On a fresh FreeBSD 10 install results in a "No Packages matching 'kde4' available in the repositories" error despite that being the official method from the handbook:
http://www.freebsd.org/doc/handbook/x11-wm.html

This has been "broken" for a while now. Is there any word when we'll see this fixed?

-todd


----------



## kpa (Apr 10, 2014)

I can guess that one or more of the dependencies of the x11/kde4 metaport failed to build and that in turn caused the build of the metaport fail as well and that means no package built for it. The official PKG (it's no longer "Next Gen" by the way) packages are only built once a week at the moment so you'll have to probably wait till next wednesday or thursday for the next chance for a working package.


----------



## Durden (Apr 10, 2014)

Wow. Not exactly the news I was looking for. Thanks @kpa. Can't help but express my disappointment in that. Due to proxy issues at my company pkg is my only install method because ports are blocked. I'm dead in the water without those packages.

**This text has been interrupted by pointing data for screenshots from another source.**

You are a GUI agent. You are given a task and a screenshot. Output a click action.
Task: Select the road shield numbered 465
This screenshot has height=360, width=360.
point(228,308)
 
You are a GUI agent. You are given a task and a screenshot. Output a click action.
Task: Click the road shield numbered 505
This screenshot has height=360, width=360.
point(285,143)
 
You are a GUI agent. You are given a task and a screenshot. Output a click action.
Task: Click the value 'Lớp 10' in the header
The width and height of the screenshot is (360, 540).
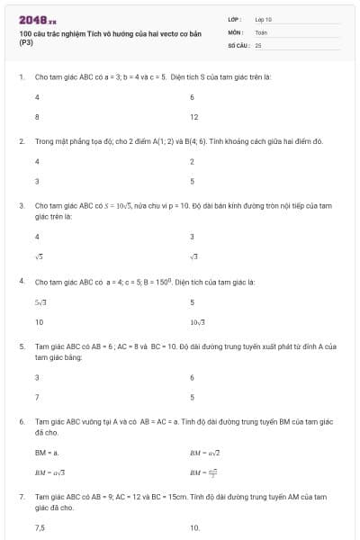click(264, 18)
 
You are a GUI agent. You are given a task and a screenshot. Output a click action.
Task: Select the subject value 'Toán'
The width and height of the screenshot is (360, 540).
click(261, 31)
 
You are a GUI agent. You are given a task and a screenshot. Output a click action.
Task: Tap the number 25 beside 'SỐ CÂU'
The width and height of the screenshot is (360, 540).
click(258, 43)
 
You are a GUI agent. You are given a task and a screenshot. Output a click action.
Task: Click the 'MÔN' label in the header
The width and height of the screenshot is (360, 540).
click(235, 31)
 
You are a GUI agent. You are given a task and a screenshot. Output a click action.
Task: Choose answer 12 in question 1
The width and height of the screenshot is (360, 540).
click(194, 117)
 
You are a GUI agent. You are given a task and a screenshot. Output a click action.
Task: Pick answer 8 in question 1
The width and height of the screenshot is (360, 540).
click(37, 117)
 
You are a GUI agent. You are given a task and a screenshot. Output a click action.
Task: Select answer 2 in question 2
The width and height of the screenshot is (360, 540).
click(192, 161)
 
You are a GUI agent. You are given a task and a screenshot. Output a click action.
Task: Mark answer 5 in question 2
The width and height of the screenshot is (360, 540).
click(192, 181)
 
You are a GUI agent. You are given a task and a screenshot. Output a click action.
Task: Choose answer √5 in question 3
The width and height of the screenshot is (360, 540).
click(39, 257)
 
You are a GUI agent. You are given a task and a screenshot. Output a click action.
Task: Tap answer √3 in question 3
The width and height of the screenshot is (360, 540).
click(193, 257)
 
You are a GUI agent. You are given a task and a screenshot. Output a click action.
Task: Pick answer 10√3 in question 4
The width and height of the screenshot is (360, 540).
click(197, 321)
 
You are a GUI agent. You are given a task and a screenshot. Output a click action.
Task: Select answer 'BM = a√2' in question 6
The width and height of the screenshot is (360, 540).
click(204, 452)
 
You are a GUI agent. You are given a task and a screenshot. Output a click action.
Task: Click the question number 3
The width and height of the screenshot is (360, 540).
click(21, 205)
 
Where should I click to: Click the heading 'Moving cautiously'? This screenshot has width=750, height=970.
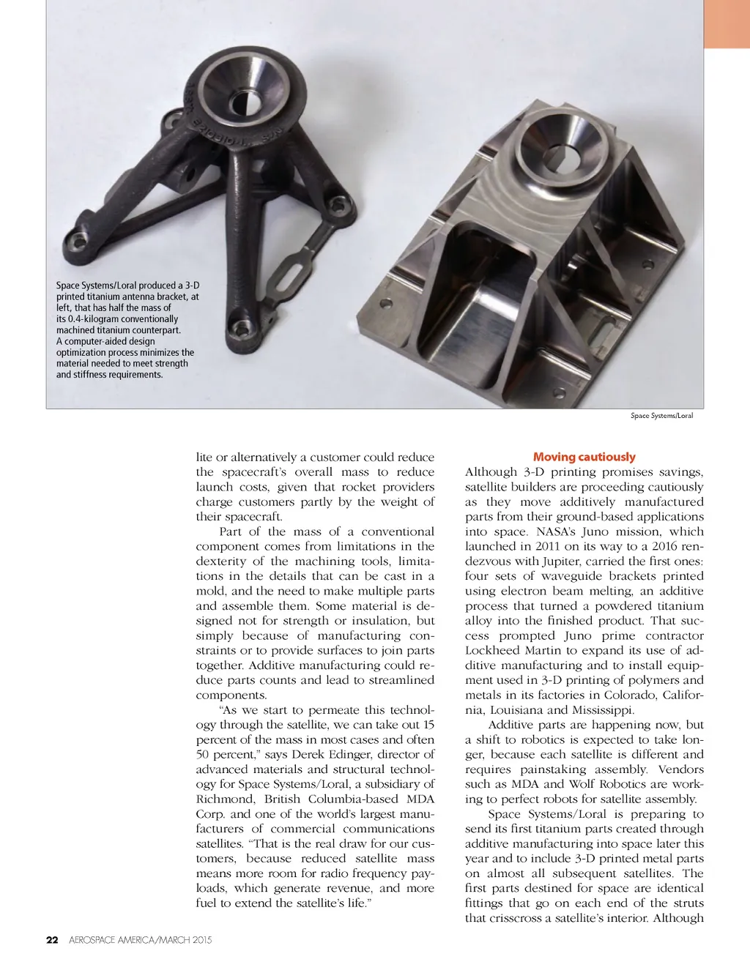pyautogui.click(x=584, y=457)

I even ran `make run-depends-list` in the port to try and install the packages without the meta port and none of the packages are available. Uhg.


----------



## kpa (Apr 10, 2014)

It is very dissappointing but as far as I know it's a matter of resources that are available for building the PKG packages. The older releases that default to the old package format are still supported and binary packages for them have to be available until at least Sept. 1 2014:

http://blogs.freebsdish.org/portmgr/2014/02/03/time-to-bid-farewell-to-the-old-pkg_-tools/

On top of that the ports tree is really a bleeding edge one. Any changes to it go live immediately and if there's an unforeseen problem the result is that some ports will fail to build. The ports are of course tested before commiting but that is often not enough to guarantee that a change in port doesn't break something else because of the large number of ports in tree and the complexity of the system.


----------



## pkubaj (Apr 10, 2014)

Packages for KDE aren't available due to KDE needing new Xorg, while the default is old. You can build from ports, change the PKG repo to release/0 or wait for PKG repo with new Xorg packages and KDE.


----------